It comes at the weekend when Amazon sell a record breaking four million items on so called “Black Friday”, the biggest sales day in Amazon’s history. Today “Cyber Monday” when people have been out Christmas shopping all weekend and are now back at their desks still eager so spend their final paycheck before Christmas, is expected to be even busier.

This time once you get through the inevitable journalistic spin it’s a much more balanced article, looking at how “actual people rub up against the business demands of one of the most sophisticated technology companies on the planet”.

Like Panorama last week, Carole says that “There’s no doubt that it is hard, physical work” but also adds “But lots of jobs involve hard, physical work. That’s not the thing that bothers people”. What’s interesting from Carole’s article is that people actually want to work for Amazon and what really concerns them is the lack of job security.

All the majority of the 15,000 temporary workers at Amazon want is a permanent job. They wouldn’t mind the long hours, the hard work and walking up to 15 hours a day if they new that they were there to stay. It might not be their first choice of work, the reality is that there simply aren’t any other jobs in Swansea. However according to Carole it’s hard work but it is a job and that’s all they’re asking for. The reality of course is that Amazon may take on several thousand seasonal workers permanently in the new year, but as Amazon say “unfortunately, we simply cannot retain 15,000 seasonal employees”.

There’s nothing wrong with that, it would be bizarre to believe that other companies like Royal Mail would also retain their 21,000 Christmas temps once the holiday season was over. However a permanent job is the Christmas present dream for Amazon temp workers and that job would be at Amazon.
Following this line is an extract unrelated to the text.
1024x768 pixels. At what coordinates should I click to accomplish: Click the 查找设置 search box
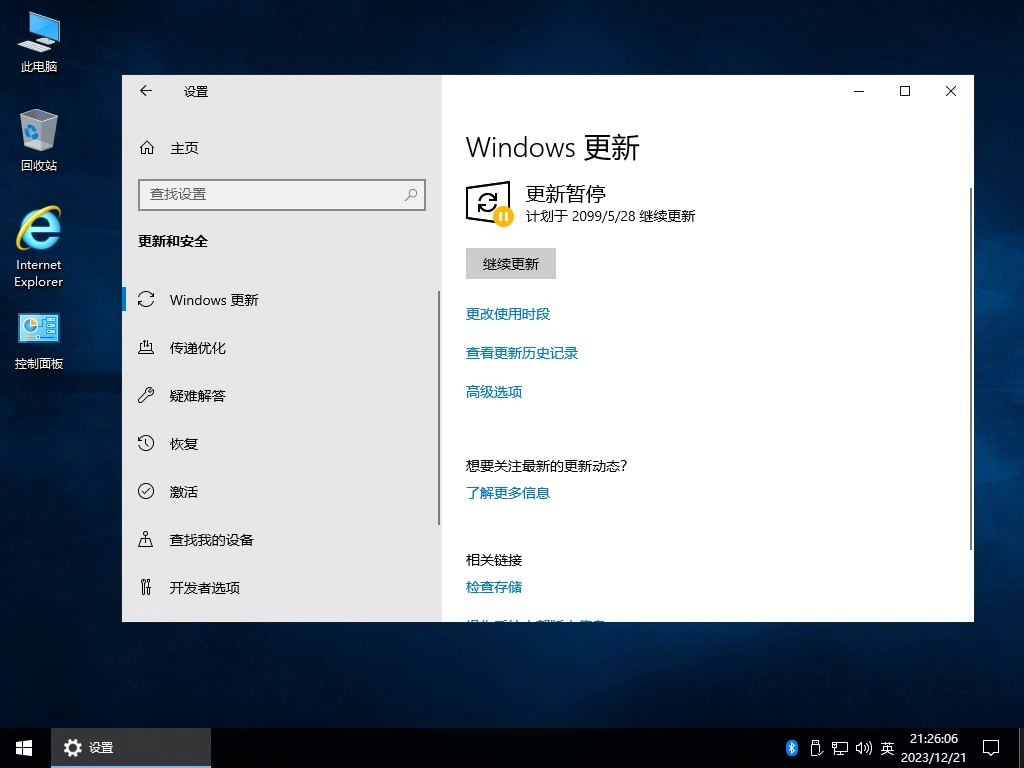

Interesting Amazon pickers do get a break, the Sun came out during one of Carole’s shifts and workers were told to stop picking as orders had switched off “like a tap”. Apparently when it rains “it can suddenly go mental”.
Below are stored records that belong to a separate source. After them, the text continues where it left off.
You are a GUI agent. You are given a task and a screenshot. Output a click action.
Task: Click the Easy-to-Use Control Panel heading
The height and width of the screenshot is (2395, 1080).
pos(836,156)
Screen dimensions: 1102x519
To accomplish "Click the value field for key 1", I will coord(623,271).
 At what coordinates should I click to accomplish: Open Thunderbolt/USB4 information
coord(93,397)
MPs and journalists are all too happy calling for people to boycott at worst or “think about it” at best next time you’re tempted to click the buy box on Amazon. I have a slightly different view, don’t just buy on Amazon at Christmas, click on that buy box throughout the whole year and give someone in Swansea a permanent job.

4 Responses

  1. I watched the BBC prog, haven’t read the Grauniad article, but this does sound a lot more balanced. I live in Swansea and can certainly confirm that unskilled work here – the kind that Amazon offers – is scarcer than honest politicians. Yes, it’s hard. But most unskilled work is. The Beeb’s shock at working conditions says more about the lavish employment conditions at the BBC than about the realities of real world work today.
    There’s much worse jobs than working for Amazon!

  2. Balanced views? BBC are not dependent on advertising for revenue. Guardian not going to upset customer. What jobs are worse than working at Amazon? Please don’t say McDo.
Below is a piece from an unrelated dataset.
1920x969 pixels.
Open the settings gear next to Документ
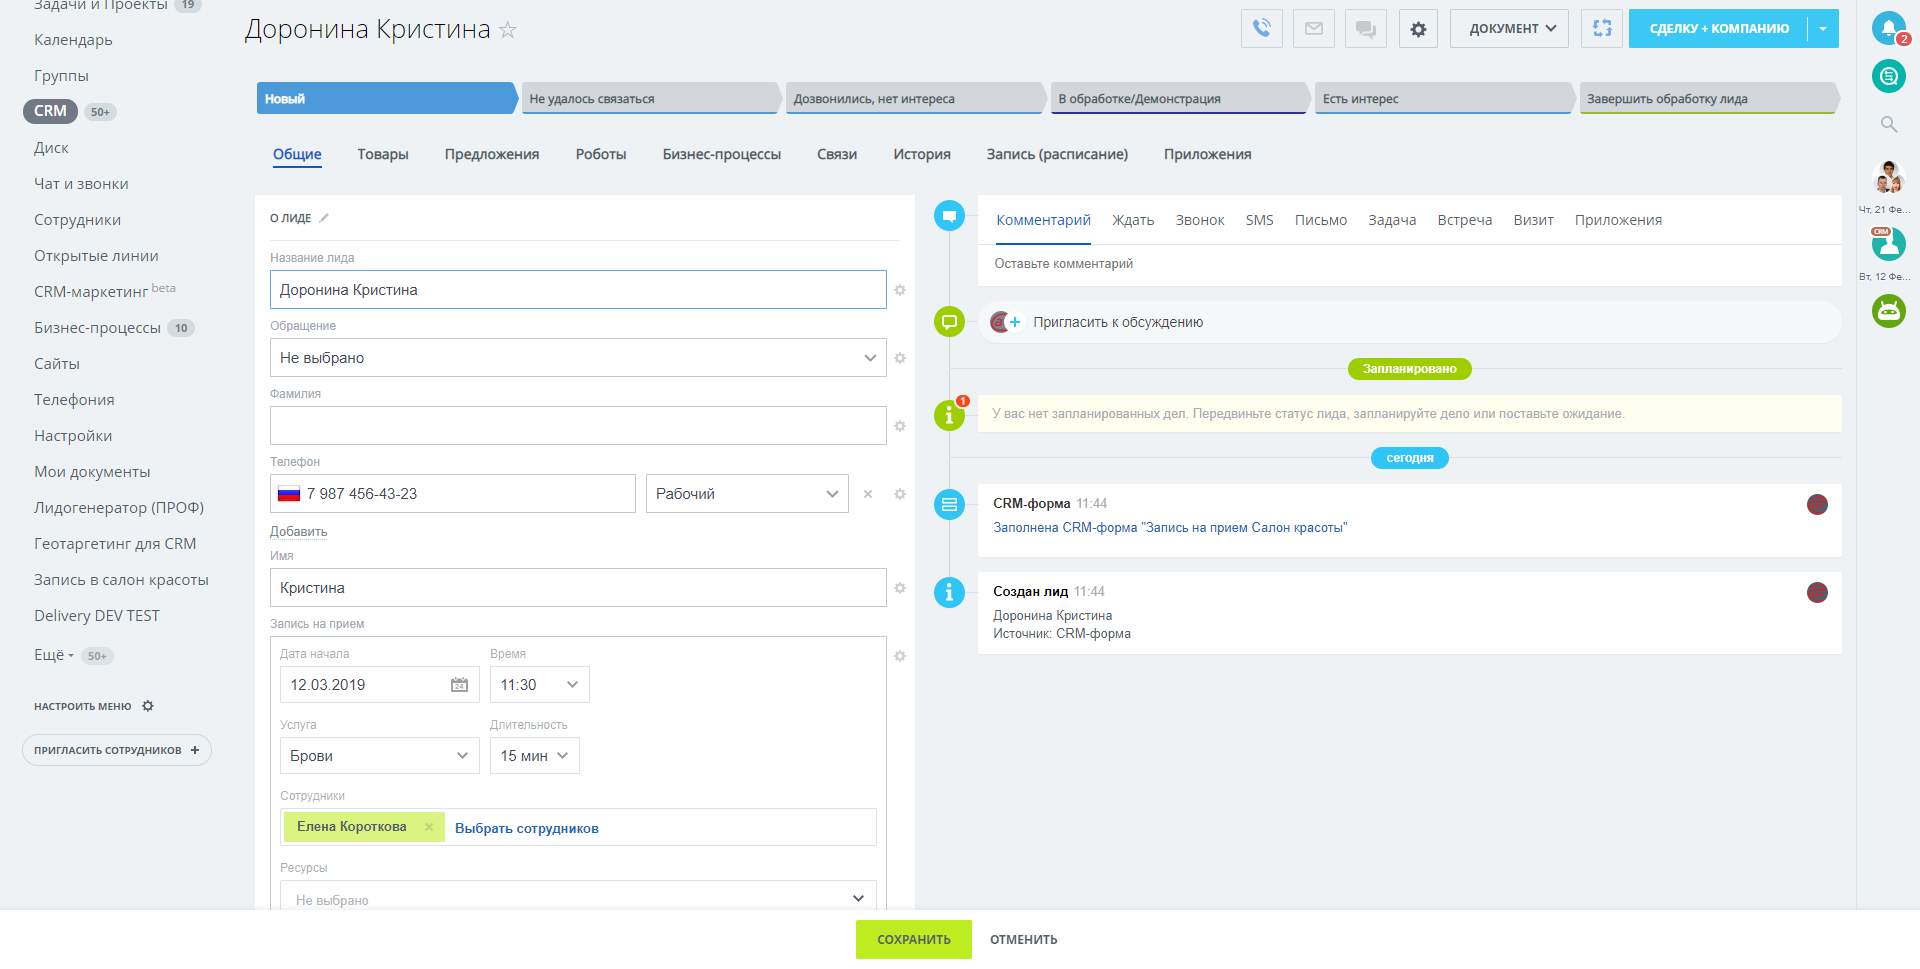[1418, 29]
  3. “…….click on that buy box throughout the whole year and give someone in Swansea a permanent job”
    In the article the journalist makes note of the automated system Amazon just invested in. Then it’s going to be bye-bye most jobs. It also explains in part Amazons preference for temp & agency staff. Long term plans means no redundancy payment to pay when the inevitable automation is implemented.

  4. It is possible to run a good fulfilment warehouse, with flexible contracts and staff performance ratings without resorting to zero hours contracts or ticking clocks.

    It would not impact Amazons profits or fulfilment efficiency to offer a minimum number of guaranteed hours. Job security is not the end of it, paying a living wage, and not just minimum wage is also very important.

    Investing time in warehouse employees will lead to a better, happier and ultimately more efficient workforce. If mistakes are simply counted as black marks against an employee with a ‘three strikes and you’re out rule’, this will not foster a healthy, efficient workforce.